Кунанбай не стал дальше мудрствовать перед гостями. Он созвал их только для того, чтобы призвать их к объединению усилий для общего дела. Тут же приказал Такежану: «Вели скакать в город. Пусть пришлют стражников. Да увидят свою погибель эти подлые воры!»

Аткаминеры и старейшины разъехались. Все ждали приближения вооруженного отряда. Однако коварный Кунанбай говорил о них только для отвода глаз. В ту же ночь, сохраняя полную тайну, он собрал и отправил в поиск отряд из тридцати самых надежных джигитов. Это была та самая ночь, когда лихой Адильхан явился в убежище к Ба-лагазу, принеся разграбленную почту

Кунанбай придал своему отряду пять-шесть гончих собак. Приказал хорошенько укрыть оружие и скрытно двигаться на Чингиз

Ни Такежан, ни другие, носившиеся по всей округе, знать не знали о том, где мог скрываться Балагаз. Знал Кунанбай, полеживавший у себя дома.

Посланные Кунанбаем ночью джигиты группы захвата с первыми лучами утренней зари бросились к окруженным со всех сторон трем зимовкам жатаков Дозорный, поставленный на ночь Балагазом, увидев людей с собаками, принял их за охотников. Так и бывало: на склонах Чингиза в пору, когда снег еще не затвердевал, появлялись охотники, гонявшие отменных лисиц этих отдаленных мест. Дозорный и подумал' охотники на лис.

Так, дерзкий, отважный, ничем не уступающий другим в хитрости и коварстве, неуловимый Балагаз легко и просто попался в ловушку.

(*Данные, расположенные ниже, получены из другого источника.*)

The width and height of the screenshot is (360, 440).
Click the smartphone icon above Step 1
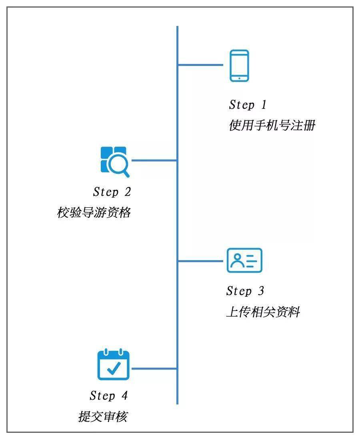239,66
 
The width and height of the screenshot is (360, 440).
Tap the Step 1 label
247,105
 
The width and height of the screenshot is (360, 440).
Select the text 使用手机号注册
272,125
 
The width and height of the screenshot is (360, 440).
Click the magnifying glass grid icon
115,161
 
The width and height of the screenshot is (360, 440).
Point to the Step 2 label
112,192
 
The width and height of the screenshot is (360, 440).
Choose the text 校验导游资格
94,213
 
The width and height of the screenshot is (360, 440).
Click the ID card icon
244,261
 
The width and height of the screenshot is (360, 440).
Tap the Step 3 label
245,291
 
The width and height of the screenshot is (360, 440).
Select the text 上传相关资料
263,312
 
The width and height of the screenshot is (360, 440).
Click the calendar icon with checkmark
114,364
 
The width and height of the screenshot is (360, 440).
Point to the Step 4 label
109,396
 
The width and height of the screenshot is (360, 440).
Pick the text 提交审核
103,416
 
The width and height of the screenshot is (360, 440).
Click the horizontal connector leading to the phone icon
200,65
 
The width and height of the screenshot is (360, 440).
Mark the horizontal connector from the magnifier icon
154,161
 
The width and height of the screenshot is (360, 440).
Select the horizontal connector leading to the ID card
200,261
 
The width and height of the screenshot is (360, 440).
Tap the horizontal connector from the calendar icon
154,368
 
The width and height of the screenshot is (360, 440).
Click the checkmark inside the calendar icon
114,368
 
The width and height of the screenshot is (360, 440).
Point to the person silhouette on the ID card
237,260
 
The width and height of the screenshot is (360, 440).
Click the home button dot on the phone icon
239,78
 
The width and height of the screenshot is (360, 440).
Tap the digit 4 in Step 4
125,395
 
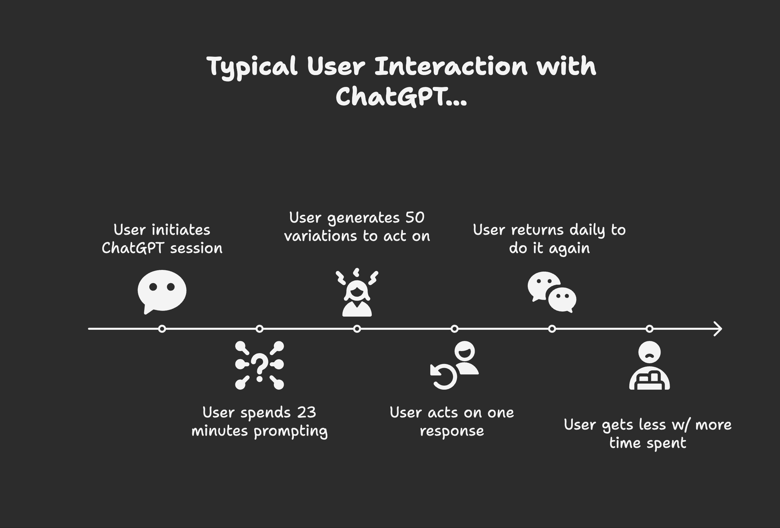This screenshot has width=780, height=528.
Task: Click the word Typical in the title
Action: (252, 67)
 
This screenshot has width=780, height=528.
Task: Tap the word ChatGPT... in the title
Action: (401, 96)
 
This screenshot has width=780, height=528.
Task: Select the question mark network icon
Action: (259, 365)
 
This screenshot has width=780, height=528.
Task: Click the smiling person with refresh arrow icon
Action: (455, 365)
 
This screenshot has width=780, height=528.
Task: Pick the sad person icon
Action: (649, 366)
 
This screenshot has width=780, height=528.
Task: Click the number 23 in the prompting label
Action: (306, 412)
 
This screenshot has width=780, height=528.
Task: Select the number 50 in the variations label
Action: (415, 217)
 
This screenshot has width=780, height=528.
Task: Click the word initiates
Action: (181, 230)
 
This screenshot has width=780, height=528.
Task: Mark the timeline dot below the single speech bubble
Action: (162, 329)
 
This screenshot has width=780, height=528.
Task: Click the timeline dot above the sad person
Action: (649, 329)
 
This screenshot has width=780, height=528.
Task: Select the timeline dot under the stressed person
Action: (357, 329)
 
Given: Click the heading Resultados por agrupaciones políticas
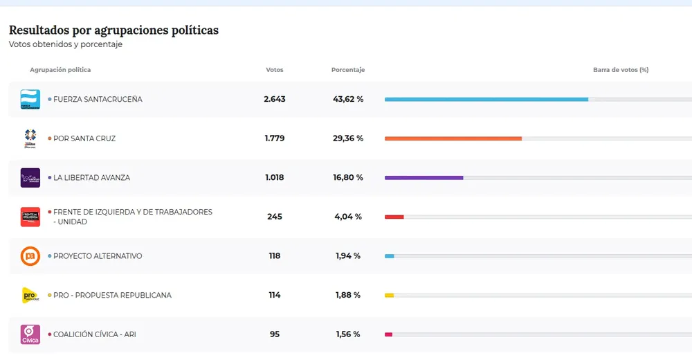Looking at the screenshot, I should [x=113, y=30].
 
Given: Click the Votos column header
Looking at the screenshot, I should [x=275, y=70].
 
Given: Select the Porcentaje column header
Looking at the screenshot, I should [x=348, y=70].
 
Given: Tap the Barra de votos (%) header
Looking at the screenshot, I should [x=621, y=70].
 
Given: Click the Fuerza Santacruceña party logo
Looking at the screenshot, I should [x=30, y=99].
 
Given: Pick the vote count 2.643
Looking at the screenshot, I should [x=275, y=99].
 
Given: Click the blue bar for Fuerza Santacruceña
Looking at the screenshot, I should [x=486, y=99].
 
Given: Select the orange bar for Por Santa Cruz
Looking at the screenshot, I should [x=453, y=138].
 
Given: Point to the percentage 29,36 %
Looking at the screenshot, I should [x=348, y=138].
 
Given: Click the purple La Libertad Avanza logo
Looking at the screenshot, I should [x=30, y=178].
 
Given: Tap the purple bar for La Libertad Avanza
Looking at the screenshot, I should [x=424, y=178].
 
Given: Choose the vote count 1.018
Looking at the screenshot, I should [x=275, y=178].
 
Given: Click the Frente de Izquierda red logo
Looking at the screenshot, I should [x=30, y=217].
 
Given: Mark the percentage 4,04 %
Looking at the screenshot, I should [x=348, y=217].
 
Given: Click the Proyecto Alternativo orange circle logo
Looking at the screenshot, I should [x=30, y=256].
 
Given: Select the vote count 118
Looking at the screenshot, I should [x=275, y=256].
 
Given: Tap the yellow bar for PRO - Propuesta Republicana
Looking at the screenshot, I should [x=389, y=296].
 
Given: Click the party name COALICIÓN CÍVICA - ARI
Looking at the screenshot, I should [x=95, y=334].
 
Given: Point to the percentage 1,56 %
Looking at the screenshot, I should [x=348, y=334].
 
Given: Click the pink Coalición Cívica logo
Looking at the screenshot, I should [x=30, y=334].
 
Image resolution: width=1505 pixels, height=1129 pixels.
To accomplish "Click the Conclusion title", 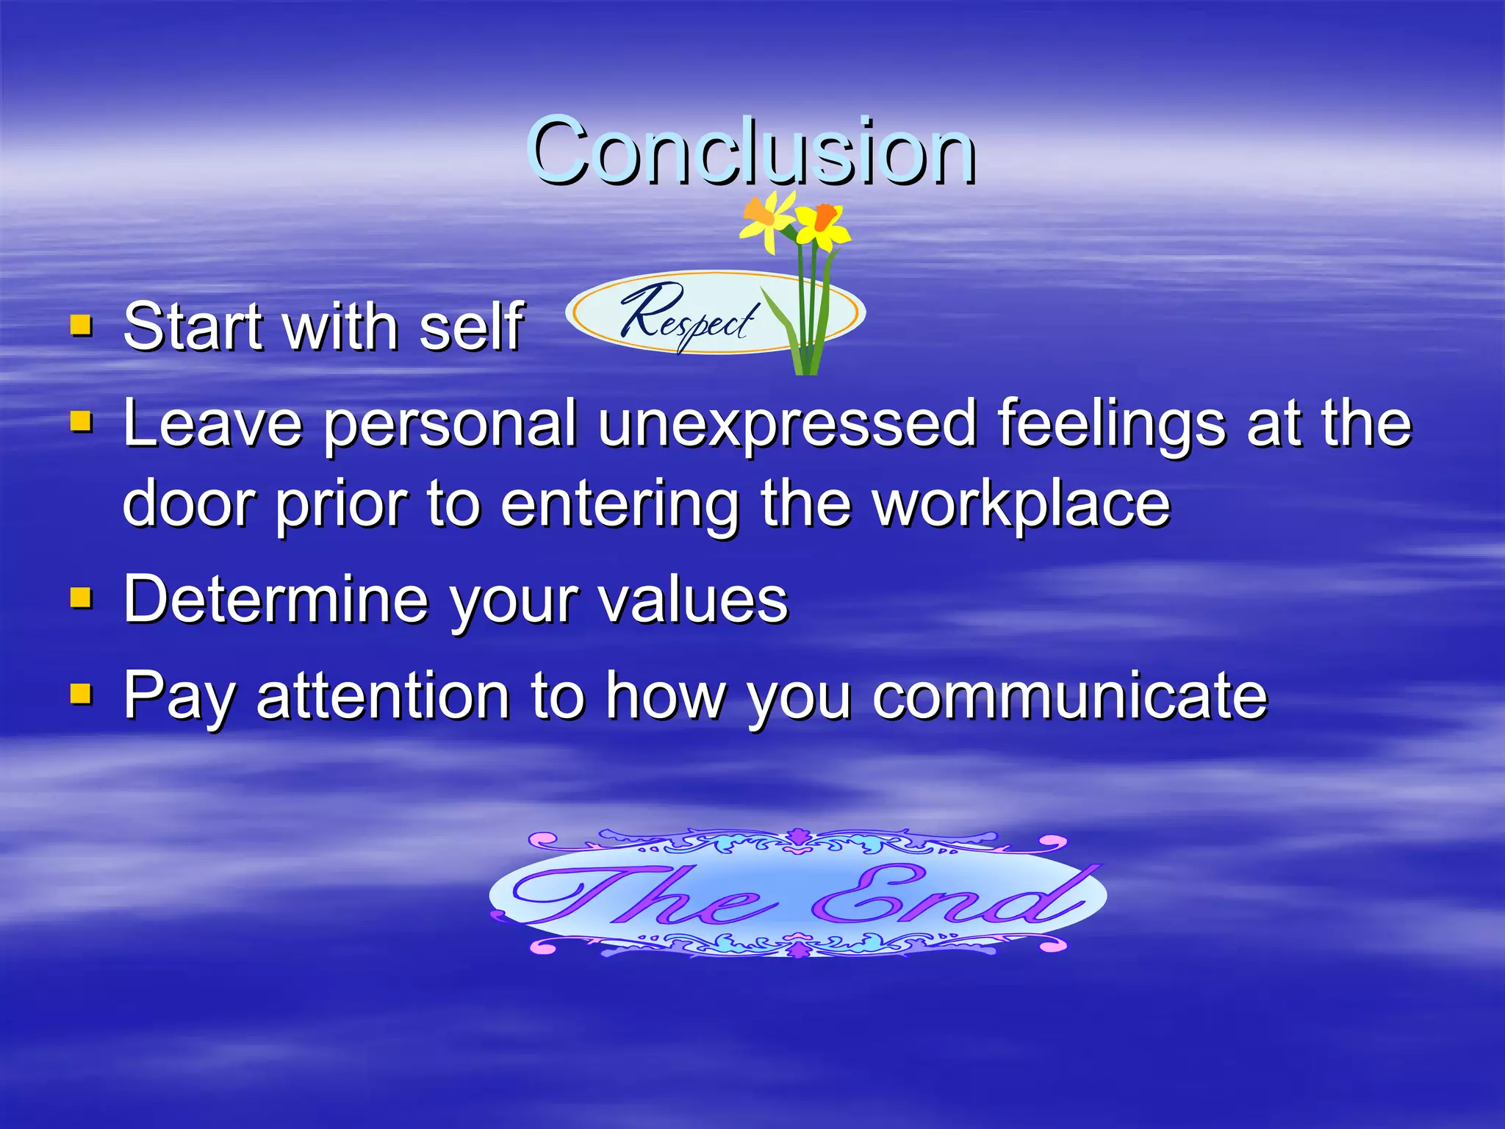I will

Когда глава группы захвата Изгутты, обнажив громадный кинжал, ворвался со своими джигитами в низкую темную землянку, Балагаз спал беспробудным сном. Его джигиты тоже спали. Всех было - десять человек. Изгутты ударом кинжала плашмя по ягодице разбудил Балагаза, тот мгновенно вскинул голову, все понял и вскрикнул, томясь:

- Уа, Создатель! Как же я так попался! За что мне такое наказание!

И это были последние его слова. Больше он ничего не говорил. Другие тоже молчали. Взяли всех десятерых, вывели наружу.

Рассадили попарно на коней. Вокруг каждой лошади с пленниками образовался конвой по три-четыре джигита.